By 1280, Thomas and his brothers entered the service of Queen Isabella of Sicily, the spouse of Ladislaus IV. Thomas functioned as chancellor of the queenly court from 1280 to 1284. Beside that he administered Pilis County between 1281 and 1284. During that time, the Pilis royal estate belonged to the property of Isabella. Under Thomas, his brother John served as castellan of Visegrád, an important royal fortress in Pilis County. Thomas and his kinship enjoyed the confidence of both King Ladislaus IV and Queen Isabella, despite the tensions between the royal couple.

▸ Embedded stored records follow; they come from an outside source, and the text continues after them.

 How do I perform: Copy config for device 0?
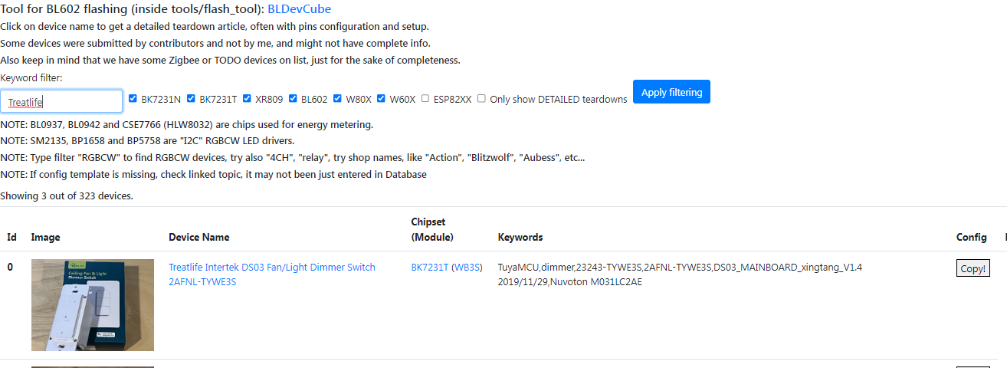(973, 269)
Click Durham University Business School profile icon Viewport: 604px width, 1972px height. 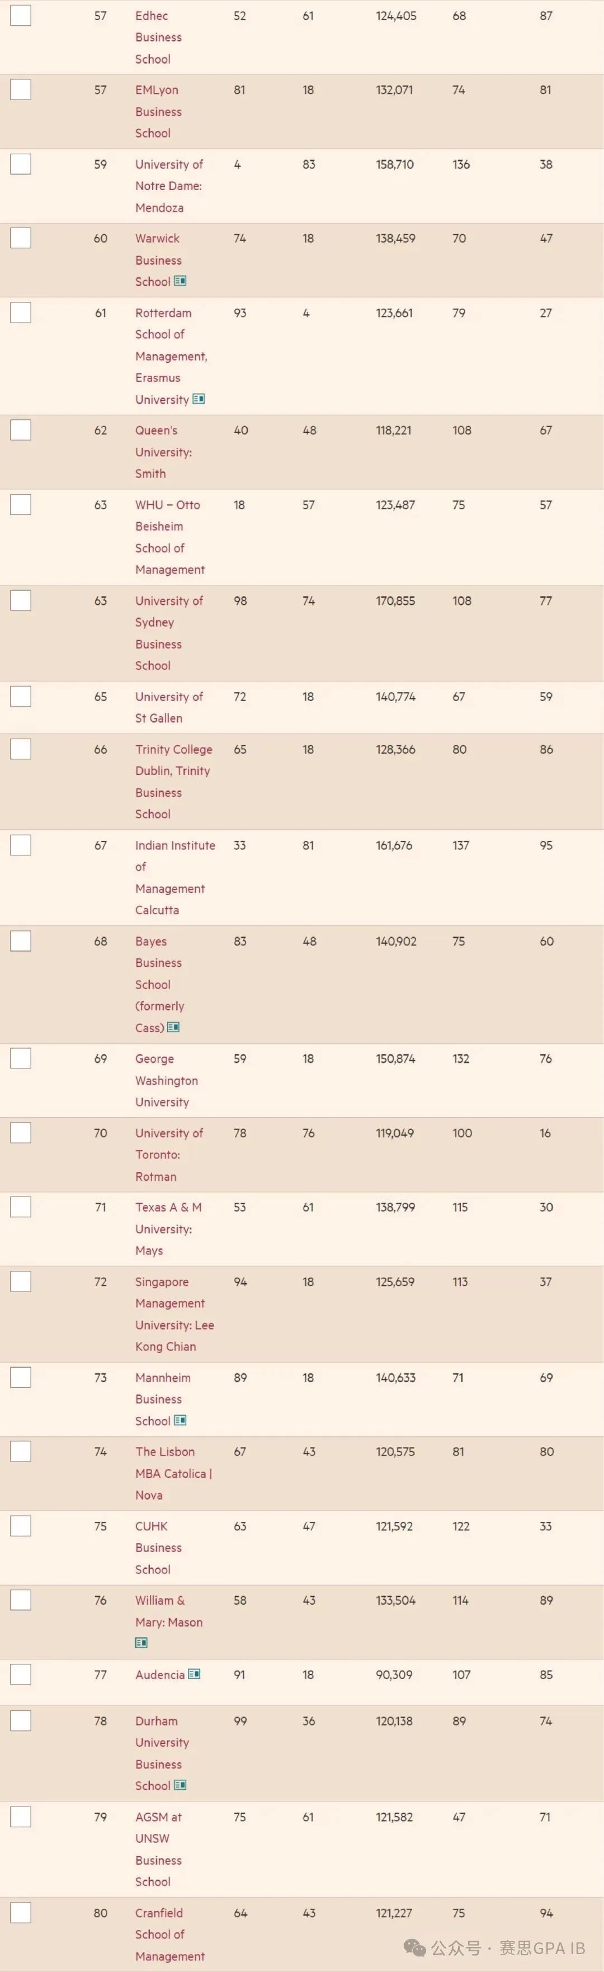click(180, 1784)
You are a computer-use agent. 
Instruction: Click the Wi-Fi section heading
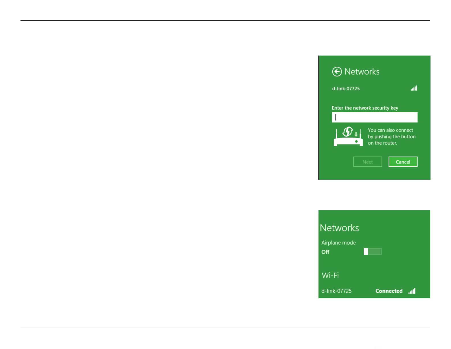pyautogui.click(x=330, y=275)
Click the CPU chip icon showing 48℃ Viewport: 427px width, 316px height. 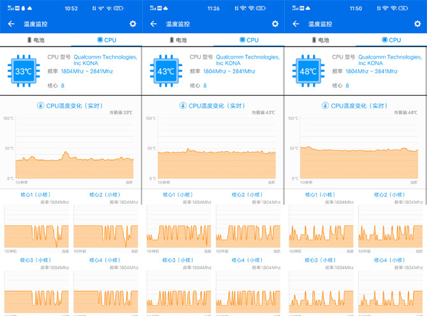[x=308, y=71]
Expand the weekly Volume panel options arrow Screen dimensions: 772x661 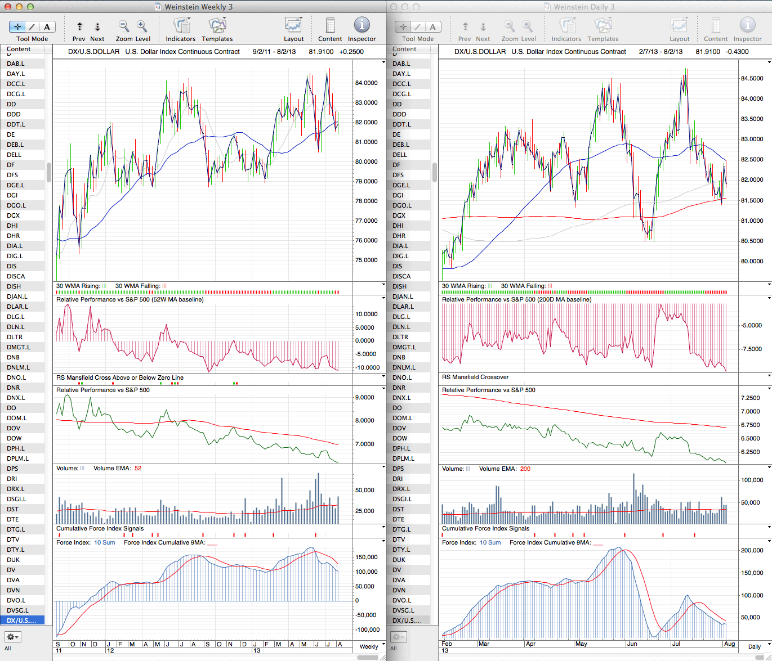[383, 467]
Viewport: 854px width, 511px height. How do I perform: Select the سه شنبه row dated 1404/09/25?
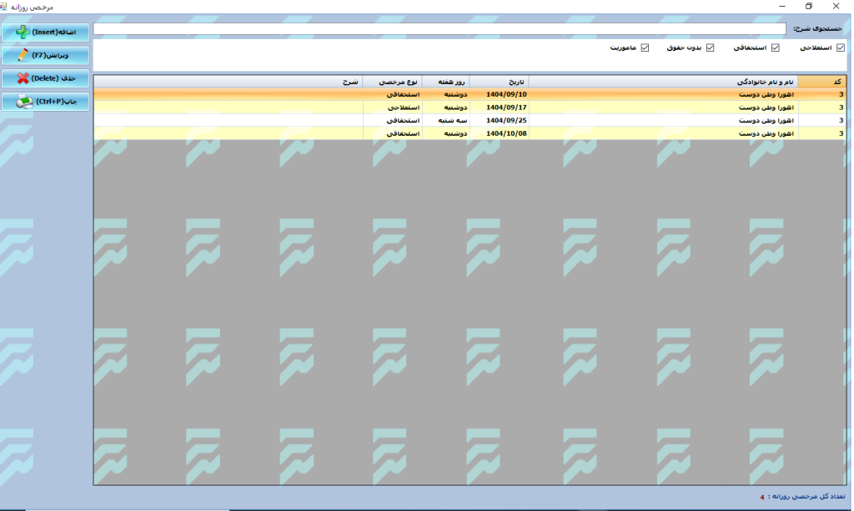click(x=505, y=120)
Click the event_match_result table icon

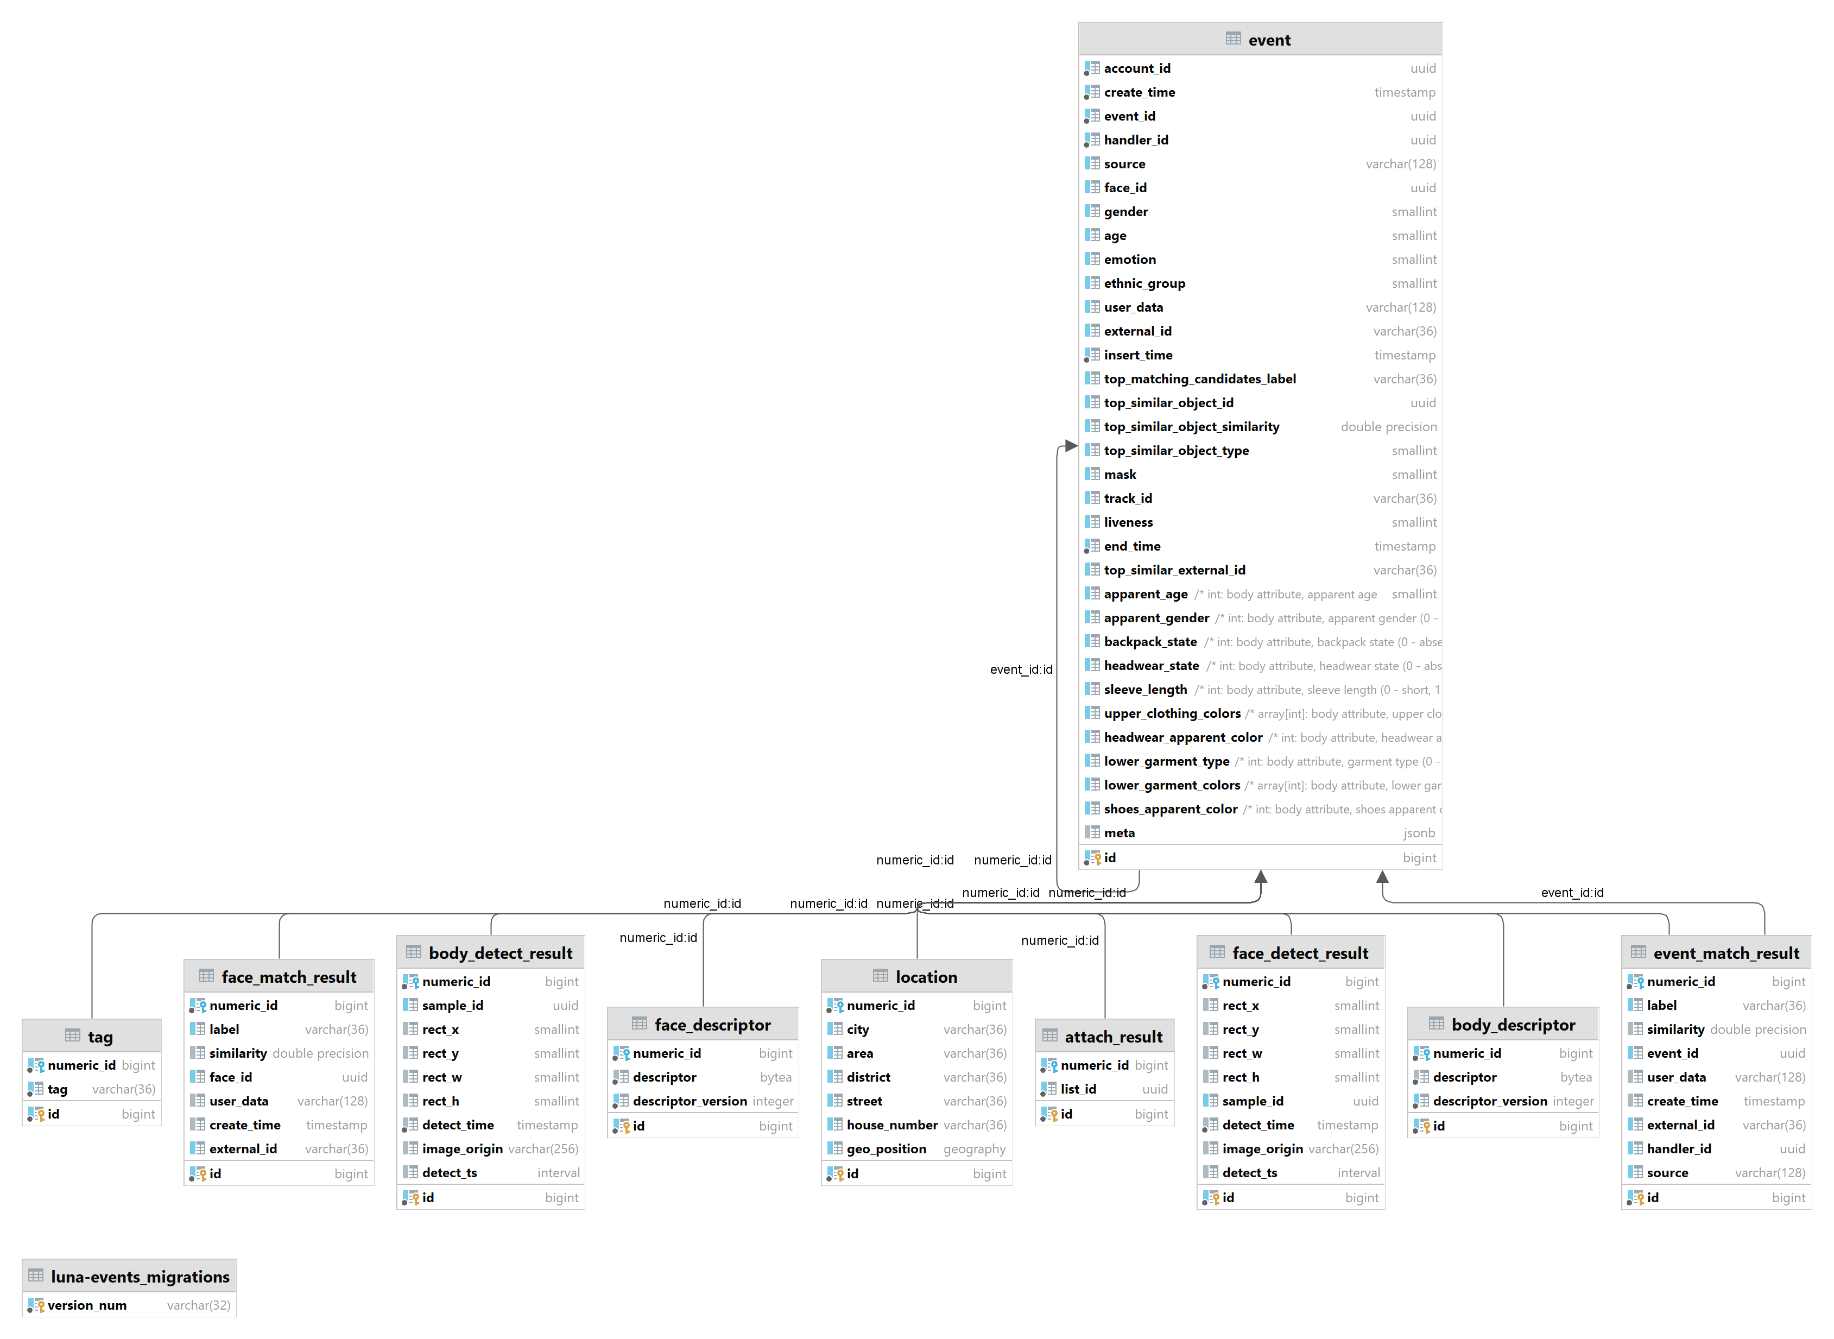pos(1635,955)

In December 1283, Thomas and his brothers, comes John, Christopher and Stephen (plausibly Paul was deceased by then) acquired all Slavonian lands and accessories of the disloyal Zaheus, son of Adrian, who was killed when unlawfully laid siege to the castle of comes Germanus, through a royal donation made by the king. In 1283–1284, Thomas, John, Christopher and Stephen (they were called "reginal youth") were granted two villages called Véte in Somogy County, which previously were estates of the queenly tárnoks (treasurers), and Pér near Szalacs (present-day Pir and Sălacea in Romania, respectively) by Queen Isabella. According to the queen's praise, "in his pastoral office, he [Thomas] acts with godly aspiration, following the example of Moses, who went up the mountain to see the glory of God more freely, then went down to the camp to satisfy the needs of the people; he also lived a contemplative life, and then actively participated in the service of God, in royal missions and activities", adopting the decisions of the synod of Buda. Due to their permanent absence from the province, the landholdings of Thomas and his brothers in Slavonia were constantly pillaged and ransacked by the local oligarchic powers, the Kőszegis and Babonići. Therefore, King Ladislaus donated two portions in Gamás in Somogy County to John as a compensation in the autumn of 1284. Thomas was dismissed as ispán in 1284 (or 1285), when Ladislaus IV confiscated the Pilis royal forest and the fort of Visegrád from his alienated wife Isabella, and the county became a royal property again.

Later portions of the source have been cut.